Native development is still hard - things like WebSockets are fundamentally web technologies and their native libraries have a lot of hard edges and inconsistencies that only show up when you use something 100 times a day - took some engineering to get around this. Native does make the UX fast but it almost made me wish I had chosen Electron for something with this much network management, but speed and resource efficiency is worth going native for.
Okay, this already feels long - please try it, let me know how it feels, glad to hear feedback and feature requests. Thank you! Here is the link: https://getshoute.com/deepdive
Some one asked this but got flagged so still answering it here:
ejoso 2 hours ago: The latency breakdown is honest and the right frame. Most of the delay budget gets eaten before and after the model, and that is harder to fix than it looks. Cold starts on local Whisper variants and WebSocket warmup on cloud paths are both worse than benchmarks suggest. The differentiation question I keep landing on: whisper.cpp behind a hotkey with a paste shim is a solved afternoon project for a certain kind of person. The real gap is consistency across arbitrary apps, and that is genuinely harder than it sounds.

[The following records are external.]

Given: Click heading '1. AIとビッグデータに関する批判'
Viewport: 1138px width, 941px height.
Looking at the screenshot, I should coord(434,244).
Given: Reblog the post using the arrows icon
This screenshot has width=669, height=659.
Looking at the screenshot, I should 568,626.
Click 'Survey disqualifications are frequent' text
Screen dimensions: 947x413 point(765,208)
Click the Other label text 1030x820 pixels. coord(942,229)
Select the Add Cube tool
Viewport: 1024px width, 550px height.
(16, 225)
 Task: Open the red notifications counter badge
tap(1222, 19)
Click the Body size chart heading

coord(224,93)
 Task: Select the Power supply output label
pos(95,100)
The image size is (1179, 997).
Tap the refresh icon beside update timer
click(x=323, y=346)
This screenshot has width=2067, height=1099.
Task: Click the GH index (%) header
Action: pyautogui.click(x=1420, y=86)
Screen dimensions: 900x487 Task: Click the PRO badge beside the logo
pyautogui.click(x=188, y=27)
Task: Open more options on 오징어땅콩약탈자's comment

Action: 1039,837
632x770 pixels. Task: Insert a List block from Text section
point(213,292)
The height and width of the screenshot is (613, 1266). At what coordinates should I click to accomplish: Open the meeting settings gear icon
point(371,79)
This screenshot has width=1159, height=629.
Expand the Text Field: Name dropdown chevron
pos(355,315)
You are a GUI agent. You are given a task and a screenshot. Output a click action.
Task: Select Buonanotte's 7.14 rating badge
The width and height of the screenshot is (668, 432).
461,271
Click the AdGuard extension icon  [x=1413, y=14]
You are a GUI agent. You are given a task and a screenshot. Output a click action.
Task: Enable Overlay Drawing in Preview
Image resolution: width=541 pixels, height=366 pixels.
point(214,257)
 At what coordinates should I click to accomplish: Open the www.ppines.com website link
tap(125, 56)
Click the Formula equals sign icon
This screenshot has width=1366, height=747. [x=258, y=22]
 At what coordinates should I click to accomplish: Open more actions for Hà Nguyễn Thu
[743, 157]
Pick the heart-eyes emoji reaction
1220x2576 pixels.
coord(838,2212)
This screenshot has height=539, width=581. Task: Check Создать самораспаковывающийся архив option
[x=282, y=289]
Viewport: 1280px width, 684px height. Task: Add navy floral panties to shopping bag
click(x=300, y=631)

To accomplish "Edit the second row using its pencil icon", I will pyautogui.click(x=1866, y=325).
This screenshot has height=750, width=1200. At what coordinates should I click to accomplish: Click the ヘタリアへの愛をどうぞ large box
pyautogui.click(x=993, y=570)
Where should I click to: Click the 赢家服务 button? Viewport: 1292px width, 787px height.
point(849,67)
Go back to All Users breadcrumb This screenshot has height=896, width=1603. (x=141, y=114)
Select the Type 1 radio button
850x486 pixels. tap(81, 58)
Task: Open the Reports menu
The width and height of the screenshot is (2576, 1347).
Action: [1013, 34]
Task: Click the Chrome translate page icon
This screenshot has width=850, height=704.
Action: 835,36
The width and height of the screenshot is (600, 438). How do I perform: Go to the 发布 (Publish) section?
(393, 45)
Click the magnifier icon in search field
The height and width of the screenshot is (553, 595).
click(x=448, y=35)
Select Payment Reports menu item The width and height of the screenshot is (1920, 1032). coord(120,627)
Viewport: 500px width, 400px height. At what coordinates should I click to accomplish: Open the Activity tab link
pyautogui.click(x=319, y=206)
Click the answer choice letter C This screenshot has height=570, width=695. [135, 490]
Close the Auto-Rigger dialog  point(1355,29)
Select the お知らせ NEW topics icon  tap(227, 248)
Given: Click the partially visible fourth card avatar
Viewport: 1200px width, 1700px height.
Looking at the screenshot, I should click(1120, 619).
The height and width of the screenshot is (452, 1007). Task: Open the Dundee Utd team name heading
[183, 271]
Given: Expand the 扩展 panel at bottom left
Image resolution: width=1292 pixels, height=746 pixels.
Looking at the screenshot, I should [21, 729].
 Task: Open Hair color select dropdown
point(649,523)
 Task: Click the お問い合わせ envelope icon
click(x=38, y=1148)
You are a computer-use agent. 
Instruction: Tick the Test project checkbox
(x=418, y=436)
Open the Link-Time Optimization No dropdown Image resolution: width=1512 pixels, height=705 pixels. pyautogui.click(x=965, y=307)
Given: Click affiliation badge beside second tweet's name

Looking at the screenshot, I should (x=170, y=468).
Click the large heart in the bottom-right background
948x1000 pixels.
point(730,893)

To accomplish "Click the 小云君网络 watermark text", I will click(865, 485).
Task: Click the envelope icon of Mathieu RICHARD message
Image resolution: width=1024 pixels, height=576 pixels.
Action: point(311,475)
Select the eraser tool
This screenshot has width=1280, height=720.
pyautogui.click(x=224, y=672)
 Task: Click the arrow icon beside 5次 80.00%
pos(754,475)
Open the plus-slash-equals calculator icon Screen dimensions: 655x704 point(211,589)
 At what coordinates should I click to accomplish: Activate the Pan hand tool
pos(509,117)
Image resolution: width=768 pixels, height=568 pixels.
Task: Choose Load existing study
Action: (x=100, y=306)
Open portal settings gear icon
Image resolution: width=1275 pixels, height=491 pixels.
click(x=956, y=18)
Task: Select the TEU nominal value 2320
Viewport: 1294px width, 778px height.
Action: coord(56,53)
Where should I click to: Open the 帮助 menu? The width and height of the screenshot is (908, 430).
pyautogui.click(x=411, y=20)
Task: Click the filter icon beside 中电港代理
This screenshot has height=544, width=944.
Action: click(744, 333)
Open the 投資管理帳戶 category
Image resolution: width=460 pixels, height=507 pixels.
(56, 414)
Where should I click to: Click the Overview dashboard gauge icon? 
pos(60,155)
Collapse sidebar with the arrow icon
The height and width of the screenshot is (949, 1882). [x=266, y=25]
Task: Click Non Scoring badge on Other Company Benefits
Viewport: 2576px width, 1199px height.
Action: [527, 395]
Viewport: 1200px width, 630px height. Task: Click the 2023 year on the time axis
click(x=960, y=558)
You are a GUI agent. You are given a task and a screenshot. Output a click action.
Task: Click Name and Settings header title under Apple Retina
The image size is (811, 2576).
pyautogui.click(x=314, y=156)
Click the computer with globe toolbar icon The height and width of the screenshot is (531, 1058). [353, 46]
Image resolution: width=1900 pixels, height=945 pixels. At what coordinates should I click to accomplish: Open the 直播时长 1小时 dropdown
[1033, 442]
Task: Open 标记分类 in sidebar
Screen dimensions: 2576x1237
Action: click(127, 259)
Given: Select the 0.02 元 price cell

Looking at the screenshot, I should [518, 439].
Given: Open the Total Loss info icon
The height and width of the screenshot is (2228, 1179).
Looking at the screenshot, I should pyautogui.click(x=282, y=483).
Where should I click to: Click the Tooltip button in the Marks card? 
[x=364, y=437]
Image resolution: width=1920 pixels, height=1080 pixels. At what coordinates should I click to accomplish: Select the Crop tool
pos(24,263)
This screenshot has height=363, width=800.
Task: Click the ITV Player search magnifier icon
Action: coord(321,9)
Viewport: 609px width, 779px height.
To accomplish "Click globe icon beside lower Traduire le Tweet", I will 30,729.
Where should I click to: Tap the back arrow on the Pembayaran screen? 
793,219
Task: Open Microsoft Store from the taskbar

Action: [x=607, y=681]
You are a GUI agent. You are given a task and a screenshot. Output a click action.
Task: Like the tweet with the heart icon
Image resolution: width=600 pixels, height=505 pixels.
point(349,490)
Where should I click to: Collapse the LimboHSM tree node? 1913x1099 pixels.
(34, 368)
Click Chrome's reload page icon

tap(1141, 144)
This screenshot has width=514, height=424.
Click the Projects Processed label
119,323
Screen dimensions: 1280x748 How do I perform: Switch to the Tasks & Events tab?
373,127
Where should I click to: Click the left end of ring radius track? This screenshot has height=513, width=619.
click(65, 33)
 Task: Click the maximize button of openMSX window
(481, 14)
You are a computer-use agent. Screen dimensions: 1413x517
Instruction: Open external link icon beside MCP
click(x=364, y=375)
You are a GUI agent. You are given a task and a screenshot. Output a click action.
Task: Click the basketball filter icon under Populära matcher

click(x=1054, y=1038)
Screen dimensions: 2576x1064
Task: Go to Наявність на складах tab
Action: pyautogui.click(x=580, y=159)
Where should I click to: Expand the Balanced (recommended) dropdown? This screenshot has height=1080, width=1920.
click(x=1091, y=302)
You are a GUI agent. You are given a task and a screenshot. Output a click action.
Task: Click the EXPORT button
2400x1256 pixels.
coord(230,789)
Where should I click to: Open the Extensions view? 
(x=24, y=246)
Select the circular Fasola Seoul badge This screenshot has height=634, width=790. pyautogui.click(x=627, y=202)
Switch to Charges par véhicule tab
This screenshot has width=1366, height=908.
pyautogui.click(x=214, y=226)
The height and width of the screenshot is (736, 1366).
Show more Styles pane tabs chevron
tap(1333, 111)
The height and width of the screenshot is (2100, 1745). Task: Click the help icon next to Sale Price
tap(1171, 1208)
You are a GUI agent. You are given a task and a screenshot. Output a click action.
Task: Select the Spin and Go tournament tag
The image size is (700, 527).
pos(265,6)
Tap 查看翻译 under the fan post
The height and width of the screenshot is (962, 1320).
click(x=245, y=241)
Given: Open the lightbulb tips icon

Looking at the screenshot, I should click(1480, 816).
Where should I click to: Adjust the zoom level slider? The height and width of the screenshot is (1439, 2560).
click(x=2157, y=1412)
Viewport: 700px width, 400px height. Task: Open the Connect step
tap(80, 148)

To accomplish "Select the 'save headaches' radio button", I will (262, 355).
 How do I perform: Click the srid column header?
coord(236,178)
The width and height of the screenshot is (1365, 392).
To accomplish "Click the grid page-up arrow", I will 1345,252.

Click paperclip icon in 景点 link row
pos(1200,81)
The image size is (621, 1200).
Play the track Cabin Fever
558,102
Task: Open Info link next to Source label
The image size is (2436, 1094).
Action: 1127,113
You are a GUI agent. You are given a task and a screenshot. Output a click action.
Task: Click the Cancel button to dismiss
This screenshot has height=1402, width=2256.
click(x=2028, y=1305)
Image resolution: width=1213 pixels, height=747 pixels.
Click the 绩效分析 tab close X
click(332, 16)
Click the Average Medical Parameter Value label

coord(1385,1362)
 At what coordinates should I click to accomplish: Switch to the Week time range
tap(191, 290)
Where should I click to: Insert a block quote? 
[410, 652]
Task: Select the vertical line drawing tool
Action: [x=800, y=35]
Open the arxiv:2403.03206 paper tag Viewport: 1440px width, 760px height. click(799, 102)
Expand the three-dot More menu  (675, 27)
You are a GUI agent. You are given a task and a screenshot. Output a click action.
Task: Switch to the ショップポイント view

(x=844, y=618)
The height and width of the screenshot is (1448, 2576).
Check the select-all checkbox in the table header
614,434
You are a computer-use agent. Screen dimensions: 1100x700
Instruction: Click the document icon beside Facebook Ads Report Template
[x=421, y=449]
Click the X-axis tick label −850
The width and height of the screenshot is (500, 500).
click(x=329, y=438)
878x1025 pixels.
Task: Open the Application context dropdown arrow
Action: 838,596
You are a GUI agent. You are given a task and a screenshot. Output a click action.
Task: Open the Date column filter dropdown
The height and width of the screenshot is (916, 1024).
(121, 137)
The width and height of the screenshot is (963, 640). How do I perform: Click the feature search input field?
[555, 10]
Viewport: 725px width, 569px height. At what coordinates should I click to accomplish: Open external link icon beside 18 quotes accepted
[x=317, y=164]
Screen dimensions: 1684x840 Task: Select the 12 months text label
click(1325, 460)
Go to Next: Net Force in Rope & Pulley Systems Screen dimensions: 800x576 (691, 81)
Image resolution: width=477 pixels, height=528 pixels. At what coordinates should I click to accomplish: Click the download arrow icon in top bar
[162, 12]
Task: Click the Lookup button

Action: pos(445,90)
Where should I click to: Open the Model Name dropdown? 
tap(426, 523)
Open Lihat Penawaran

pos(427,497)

For the fully local path (flying, privacy-sensitive) what does Shoute add beyond well-packaged WhisperKit with better insertion handling? That answer is either the core pitch or an honest scoping of who this is for.
------------------------------------------------------
This makes a good point - latency and consistency are indeed the hardest to get right. For the fully local path - the major value add for Shoute is still the speed and consistency, getting accessibility settings right and the flow from the model to text is useful for many folks. That and consistently keeping it updated with model updates as models improve and with OS updates.